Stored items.
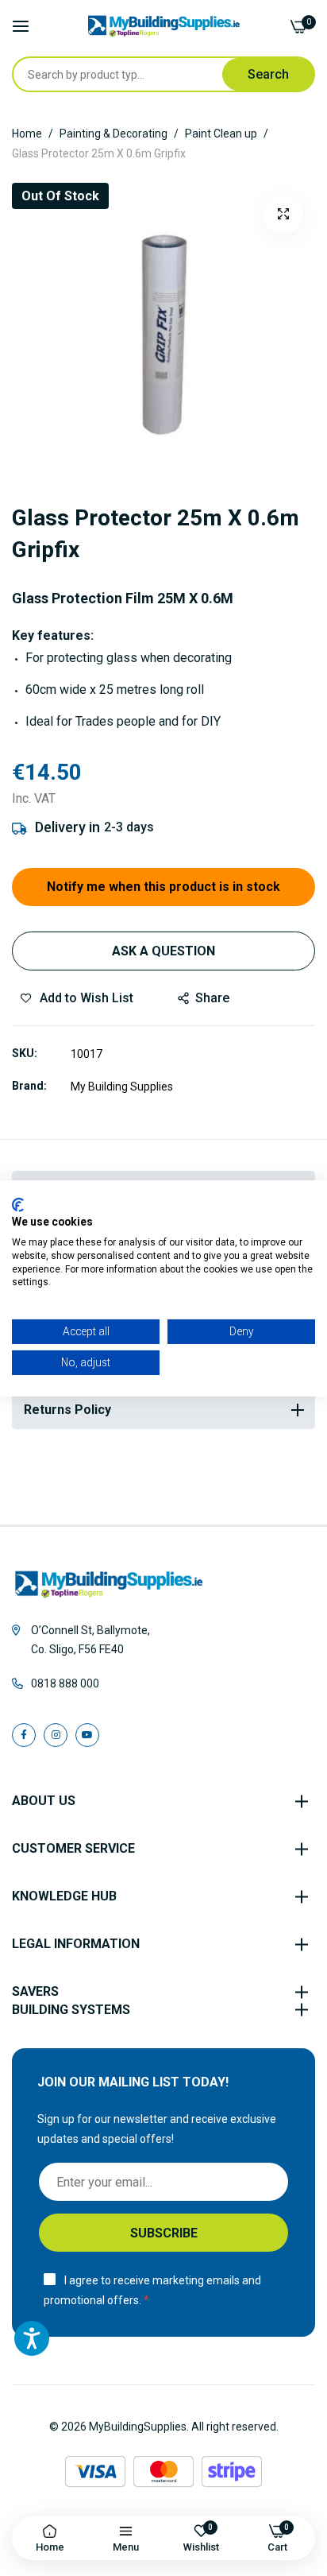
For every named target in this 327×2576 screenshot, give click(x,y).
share (212, 997)
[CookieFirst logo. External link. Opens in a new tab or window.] (18, 1204)
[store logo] (164, 26)
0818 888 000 (65, 1683)
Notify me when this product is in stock (163, 886)
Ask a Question (163, 951)
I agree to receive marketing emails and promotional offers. (152, 2290)
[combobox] (117, 74)
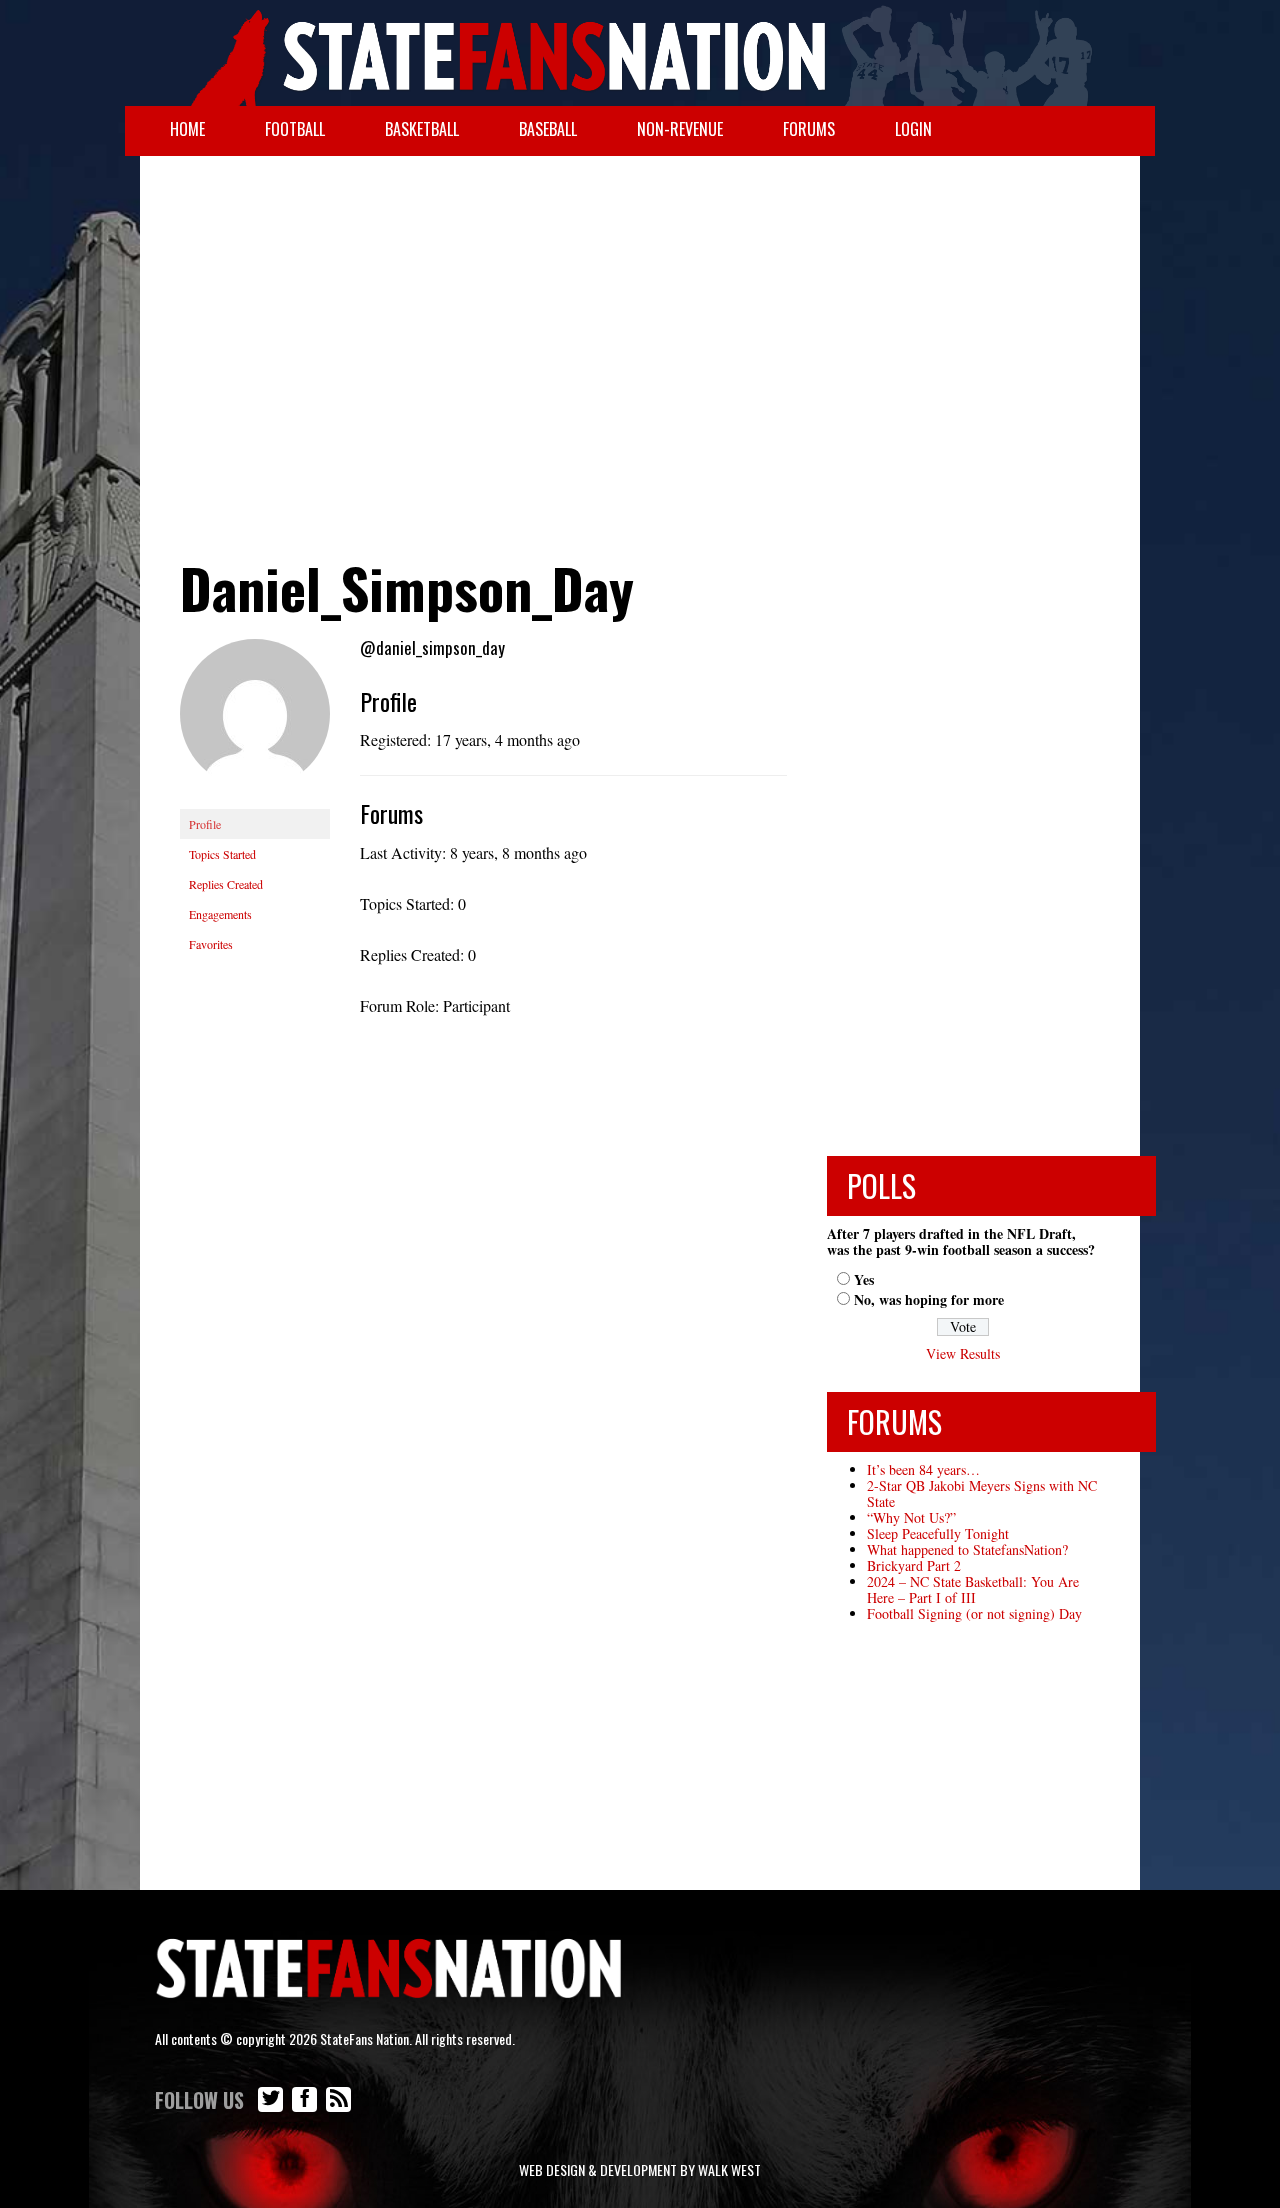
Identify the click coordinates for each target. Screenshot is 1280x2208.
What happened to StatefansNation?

What you are asked to do.
Every entry should come back exactly as written, only without images.

Written answer.
For every named target in this 327×2576 screenshot, give click(x,y).
share (212, 997)
[CookieFirst logo. External link. Opens in a new tab or window.] (18, 1204)
[store logo] (164, 26)
0818 888 000 (65, 1683)
Notify me when this product is in stock (163, 886)
Ask a Question (163, 951)
I agree to receive marketing emails and promotional offers. (152, 2290)
[combobox] (117, 74)
Identify the click coordinates for each target. Screenshot is 1280x2208.
What happened to StatefansNation?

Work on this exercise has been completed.